I acknowledge that Beston has been in receipt of $2.5 million of grant money from the state government, and no finer company could be in receipt of that money because they will put it to very good use. They are an excellent South Australian company, and it is just one example. We could not do without forward thinkers, people who absolutely rely on export. In my electorate alone, they are already employing around 60 people, and I know they want to double that as production moves ahead and things really get going in terms of export opportunities. Having a player of this kind in the electorate has certainly given the dairy industry hope again in this state.
Seafood is also going into China and Japan. Tuna has gone into Japan for many years, and we are looking at getting more seafood into China. The free trade agreement will also open up that trade. There are also extra opportunities that will arise in China, Korea, and Japan with these free trade agreements. As I indicated earlier, whether you are a wine grower, a fruitgrower, a vegetable grower, a grain grower, or you are operating in the dairy industry, whatever you are growing in this country you are reliant on exports.
The member for Chaffey talked about our fruit fly free status. It is absolutely essential that we make sure we keep that, that we get it right and that we make sure our biosecurity protocols are always in place to keep that status. Our free trade partners, and all our international partners, look at us and want to see that fruit fly free status stay to make sure they are getting good product into their countries. They are extremely strict, and that is a good thing to make sure they get that quality product into the market.

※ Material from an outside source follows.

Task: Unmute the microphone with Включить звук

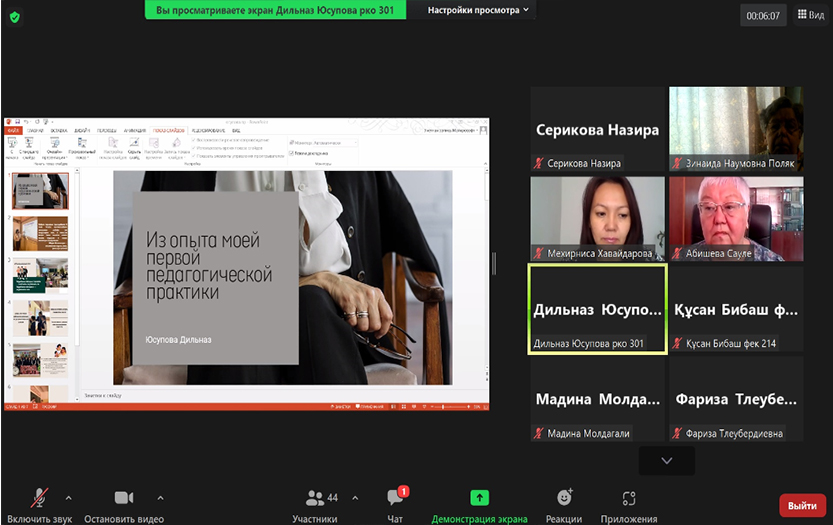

We do grow very fine food in South Australia. Look at the contribution agriculture makes in this state—around $20 billion a year. We have seen a downturn in the mining industry, and I hope it is not too long before that turns around and makes a far bigger contribution than it is at the minute. I know operations are still ongoing, but I am sure all the players in the mining industry would love to see a nice kick-along. For so long, agriculture has not been acknowledged in this state.
Mr Whetstone: It's renewable.
Mr PEDERICK: It is absolutely renewable, as the member for Chaffey interjects, and it goes on and on, and it will not go on and on if we do not have the opportunity to export our product into our free markets. So, I urge people to have a good think about who really does look after the country people in Australia—the Liberals. We really do. I urge you to have a positive look at how you vote going into the federal election so that we can support the initiatives of Andrew Robb and these free trade agreements into Japan, China and Korea.
Debate adjourned on motion of Ms Digance.